What is expected
With nothing left out, give the data back exactly.

(Stored data entries)
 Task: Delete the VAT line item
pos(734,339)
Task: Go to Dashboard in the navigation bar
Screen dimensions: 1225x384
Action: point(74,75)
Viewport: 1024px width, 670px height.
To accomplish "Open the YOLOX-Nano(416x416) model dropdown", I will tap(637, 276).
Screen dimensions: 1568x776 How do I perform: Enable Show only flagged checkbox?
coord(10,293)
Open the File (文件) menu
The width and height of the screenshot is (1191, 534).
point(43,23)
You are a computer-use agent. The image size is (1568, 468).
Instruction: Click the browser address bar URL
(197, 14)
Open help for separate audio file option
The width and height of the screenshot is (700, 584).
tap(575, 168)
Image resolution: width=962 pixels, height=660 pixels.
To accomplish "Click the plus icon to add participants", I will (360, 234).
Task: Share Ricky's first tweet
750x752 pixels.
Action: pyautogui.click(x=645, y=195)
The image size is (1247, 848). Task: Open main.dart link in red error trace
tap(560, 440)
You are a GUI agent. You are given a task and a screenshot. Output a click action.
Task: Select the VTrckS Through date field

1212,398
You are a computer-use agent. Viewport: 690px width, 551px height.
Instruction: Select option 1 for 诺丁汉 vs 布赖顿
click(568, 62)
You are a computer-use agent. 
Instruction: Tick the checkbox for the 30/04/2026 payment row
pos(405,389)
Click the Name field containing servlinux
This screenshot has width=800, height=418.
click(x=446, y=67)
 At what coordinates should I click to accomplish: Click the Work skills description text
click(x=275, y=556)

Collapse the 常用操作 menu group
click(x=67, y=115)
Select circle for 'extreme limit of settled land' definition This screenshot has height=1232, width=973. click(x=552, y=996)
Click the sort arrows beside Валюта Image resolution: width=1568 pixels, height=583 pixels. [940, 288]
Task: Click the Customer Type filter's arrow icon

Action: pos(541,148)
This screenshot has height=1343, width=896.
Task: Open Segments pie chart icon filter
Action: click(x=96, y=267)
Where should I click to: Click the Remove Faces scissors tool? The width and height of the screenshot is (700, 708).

Result for this task
 Task: Delete the VAT line item
pos(734,339)
Task: Go to Dashboard in the navigation bar
Screen dimensions: 1225x384
Action: point(74,75)
Viewport: 1024px width, 670px height.
To accomplish "Open the YOLOX-Nano(416x416) model dropdown", I will tap(637, 276).
Screen dimensions: 1568x776 How do I perform: Enable Show only flagged checkbox?
coord(10,293)
Open the File (文件) menu
The width and height of the screenshot is (1191, 534).
point(43,23)
You are a computer-use agent. The image size is (1568, 468).
Instruction: Click the browser address bar URL
(197, 14)
Open help for separate audio file option
The width and height of the screenshot is (700, 584).
tap(575, 168)
Image resolution: width=962 pixels, height=660 pixels.
To accomplish "Click the plus icon to add participants", I will (360, 234).
Task: Share Ricky's first tweet
750x752 pixels.
Action: pyautogui.click(x=645, y=195)
The image size is (1247, 848). Task: Open main.dart link in red error trace
tap(560, 440)
You are a GUI agent. You are given a task and a screenshot. Output a click action.
Task: Select the VTrckS Through date field

1212,398
You are a computer-use agent. Viewport: 690px width, 551px height.
Instruction: Select option 1 for 诺丁汉 vs 布赖顿
click(568, 62)
You are a computer-use agent. 
Instruction: Tick the checkbox for the 30/04/2026 payment row
pos(405,389)
Click the Name field containing servlinux
This screenshot has width=800, height=418.
click(x=446, y=67)
 At what coordinates should I click to accomplish: Click the Work skills description text
click(x=275, y=556)

Collapse the 常用操作 menu group
click(x=67, y=115)
Select circle for 'extreme limit of settled land' definition This screenshot has height=1232, width=973. click(x=552, y=996)
Click the sort arrows beside Валюта Image resolution: width=1568 pixels, height=583 pixels. [940, 288]
Task: Click the Customer Type filter's arrow icon

Action: pos(541,148)
This screenshot has height=1343, width=896.
Task: Open Segments pie chart icon filter
Action: click(x=96, y=267)
Where should I click to: Click the Remove Faces scissors tool? The width and height of the screenshot is (700, 708).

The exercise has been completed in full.